INFORMATION SUPPLIED:
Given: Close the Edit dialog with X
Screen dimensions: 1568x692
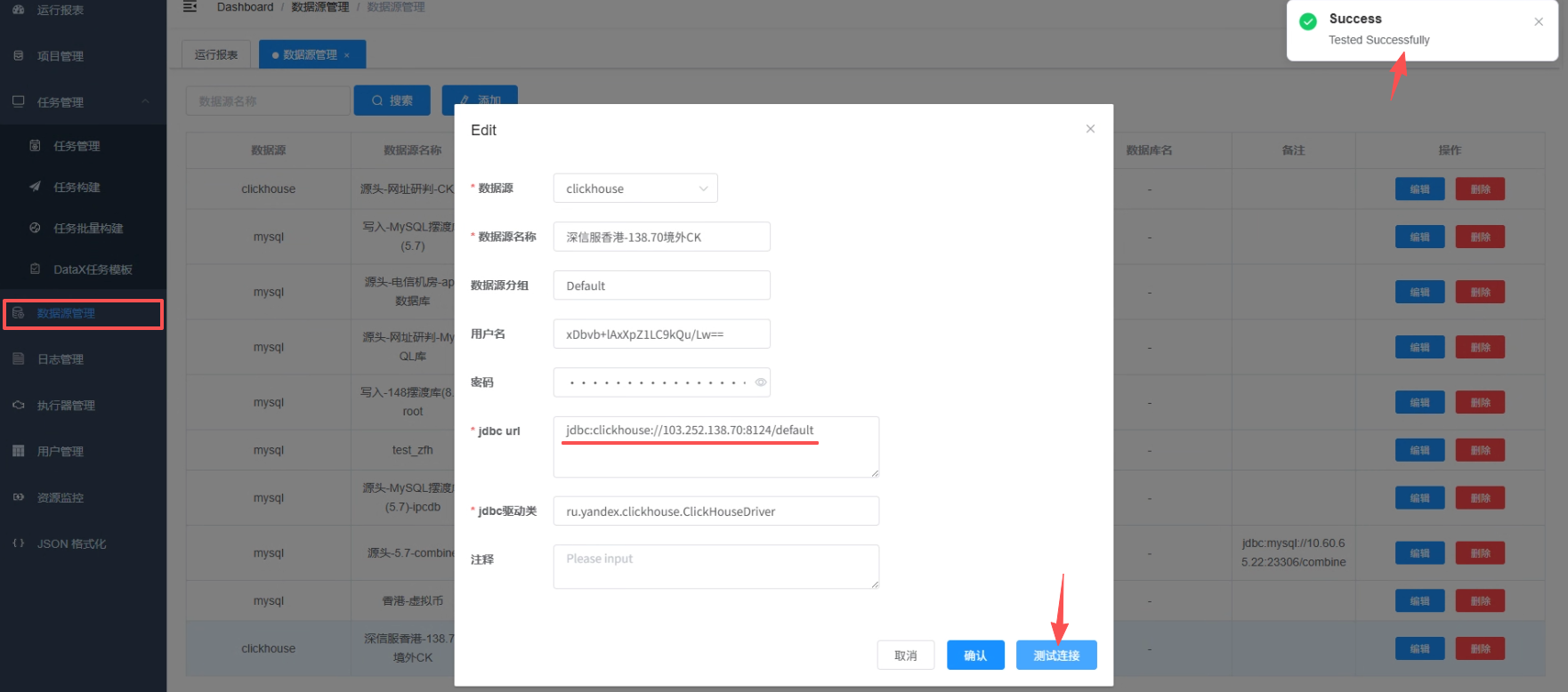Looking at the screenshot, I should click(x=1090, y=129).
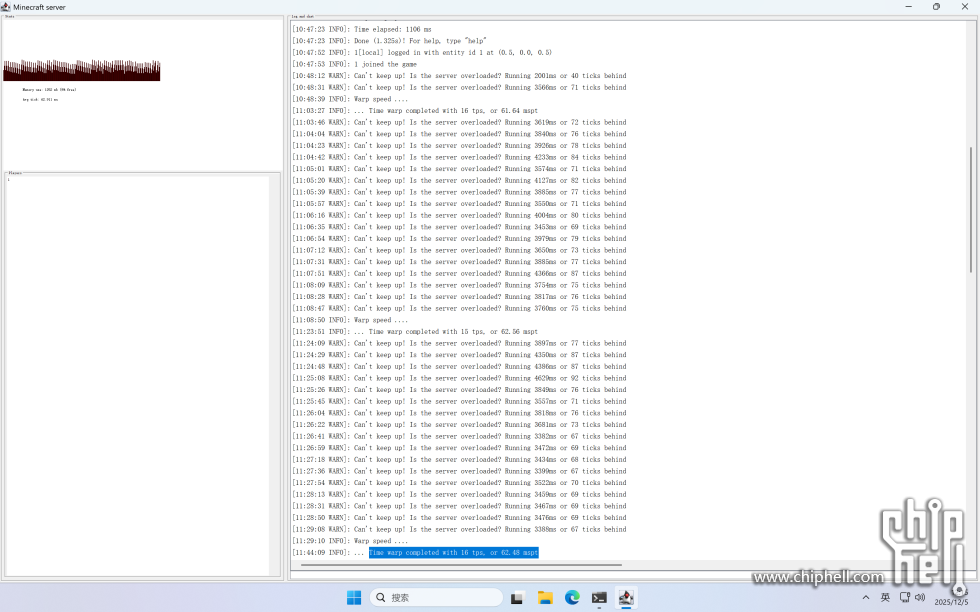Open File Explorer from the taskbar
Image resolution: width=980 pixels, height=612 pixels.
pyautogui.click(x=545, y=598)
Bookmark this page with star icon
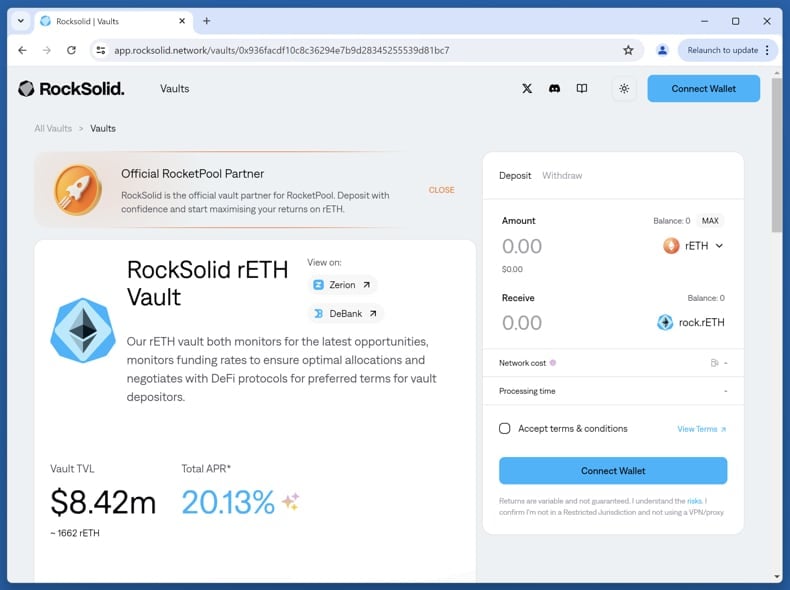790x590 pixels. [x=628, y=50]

WHAT IS EXPECTED: Pictures are to be dropped, and every record is to be copied exactly.

SOLUTION:
Given: Close the Edit dialog with X
Screen dimensions: 1568x692
Looking at the screenshot, I should click(x=1090, y=129).
Open File Explorer from the taskbar
Image resolution: width=980 pixels, height=612 pixels.
pyautogui.click(x=545, y=598)
Bookmark this page with star icon
790x590 pixels. [x=628, y=50]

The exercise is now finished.